Small abattoirs face decimation


15 June 2000



Small abattoirs ‘face decimation’

By Alistair Driver

SMALL abattoirs face “serious decimation” unless the government starts contributing to meat hygiene inspection charges, ministers are to be told.

A taskforce set up to examine Meat Hygiene Service inspection charges is set to advise the government that it should begin paying some inspection costs.

Unless it does so, the meat industry is threatened with the “serious decimation of the small and medium sized abattoir and cutting plant sector”.

The task force, chaired by former Meat and Livestock Commission chief executive Colin Maclean, is due to ratify its report on Thursday (15 June).

A draft copy seen by Farmers Weekly recommends a radical change to the charging system to enable small abattoirs to be charged on a throughput basis.

This would be cheaper for them than having to pay the hourly rate charged by Meat Hygiene Service veterinary inspectors.

The draft report also recommends that higher throughput abattoirs should still be charged on an hourly rate, if it is cheaper for them to do so.

However, charging on a throughput basis, as is practised in all other European Union states, would leave a shortfall in Meat Hygiene Service funds.

The government has always stuck by the principle that the Meat Hygiene Service should be essentially self-financing and recover all its costs.

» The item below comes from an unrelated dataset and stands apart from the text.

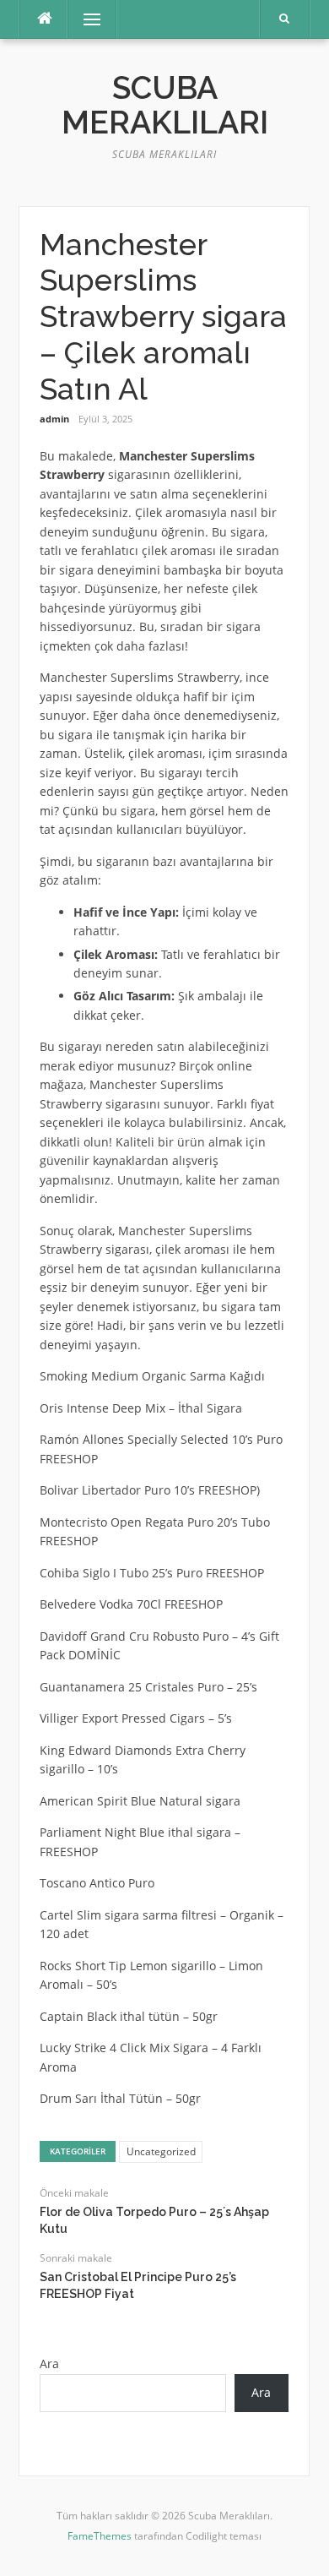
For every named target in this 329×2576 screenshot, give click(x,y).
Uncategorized (161, 2151)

But the task force says ministers should make up the shortfall, “which could be between 14 million and 19m in 2001/02 and each year thereafter”.

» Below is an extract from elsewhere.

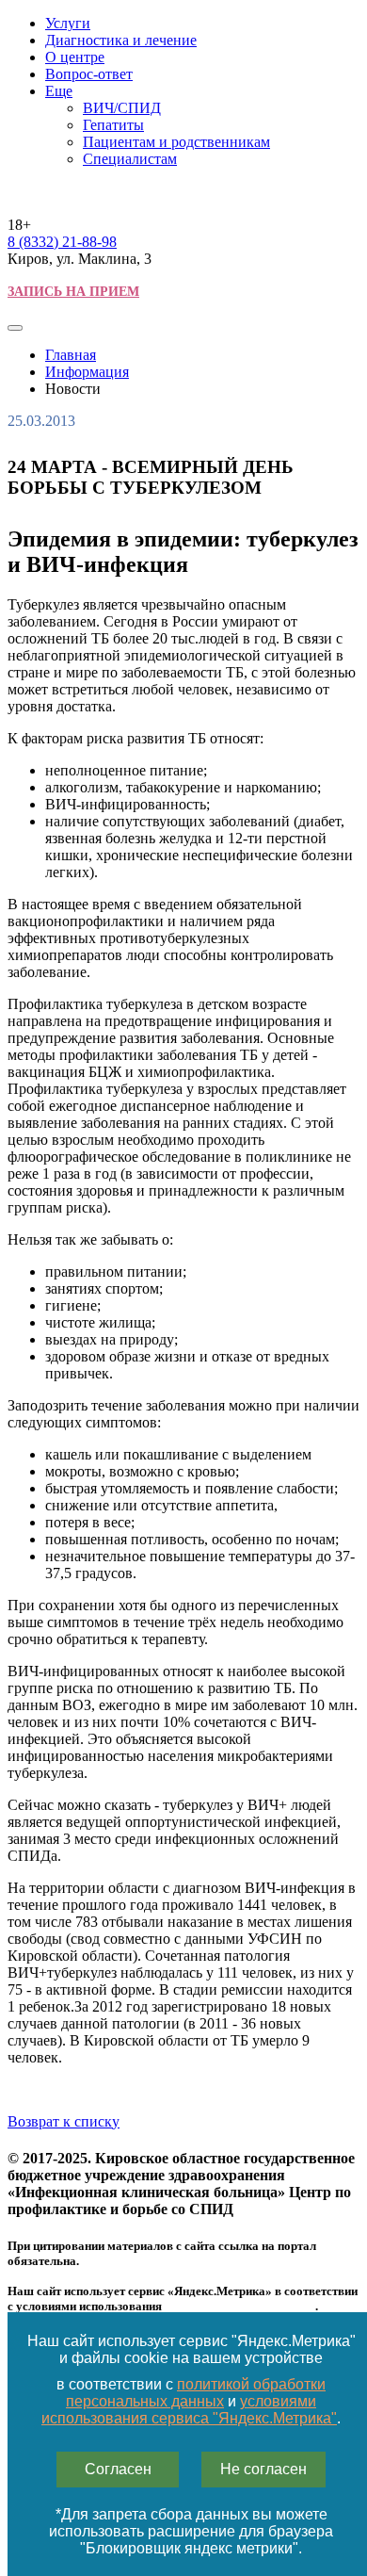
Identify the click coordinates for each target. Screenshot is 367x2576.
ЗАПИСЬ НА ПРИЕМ (73, 292)
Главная (70, 355)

This is “perfectly legal” under the European Union Charges Directive, it adds.

Changes to the charging system are needed because the introduction of full-time veterinary cover in 2001/02 will add 11m on to industry, it believes.

It is backing moves to move the inspection regime from to a risk-based system which would allow more delegation of official controls to auxiliaries.

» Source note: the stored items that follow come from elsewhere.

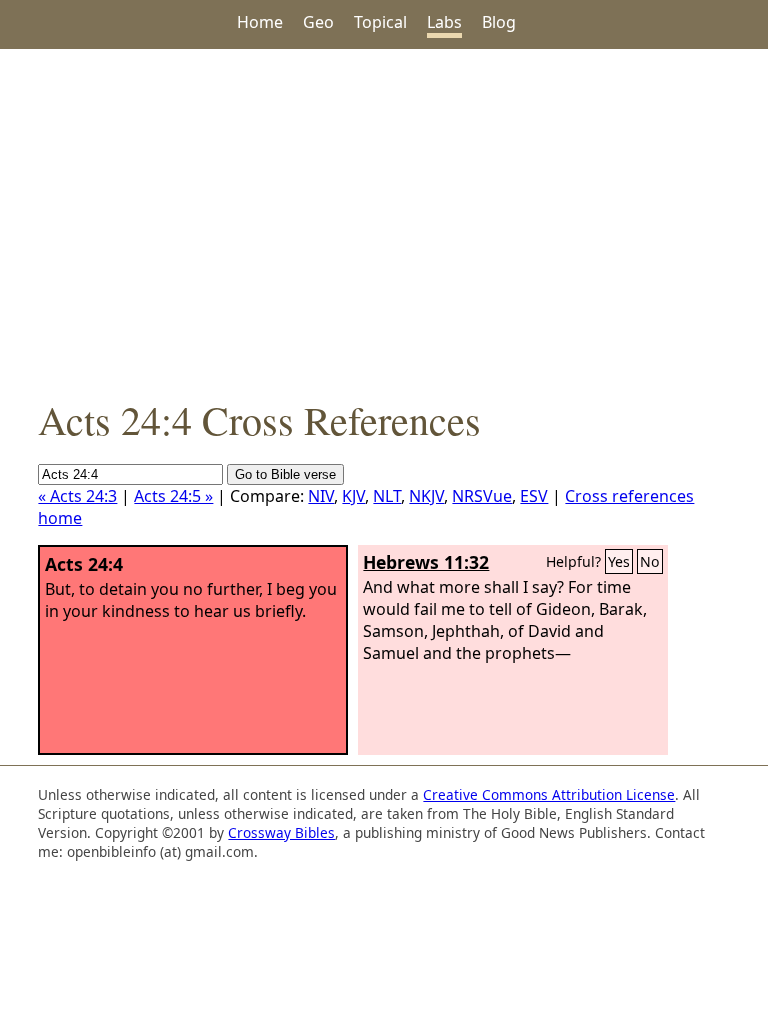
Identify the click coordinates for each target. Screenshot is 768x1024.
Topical (380, 22)
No (650, 561)
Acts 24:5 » (173, 496)
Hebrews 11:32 (426, 562)
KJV (353, 496)
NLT (387, 496)
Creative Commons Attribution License (549, 794)
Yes (619, 561)
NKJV (426, 496)
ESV (534, 496)
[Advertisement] (384, 221)
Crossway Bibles (281, 832)
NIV (321, 496)
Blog (499, 22)
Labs (444, 22)
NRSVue (482, 496)
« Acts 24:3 (77, 496)
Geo (318, 22)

The recommendations have been welcomed by the Soil Association, one of 138 organisations currently campaigning to save small abattoirs.

According to The Independent, Britains booming organic meat market is “set to collapse” unless the government offers a lifeline to small abattoirs.

A separate report by the pressure group Compassion in World Farming claims that animals are being rushed through some abattoirs to maximise throughput.

Farm animals are so poorly stunned for slaughter that they sometimes regain consciousness after their throats have been cut, it claims.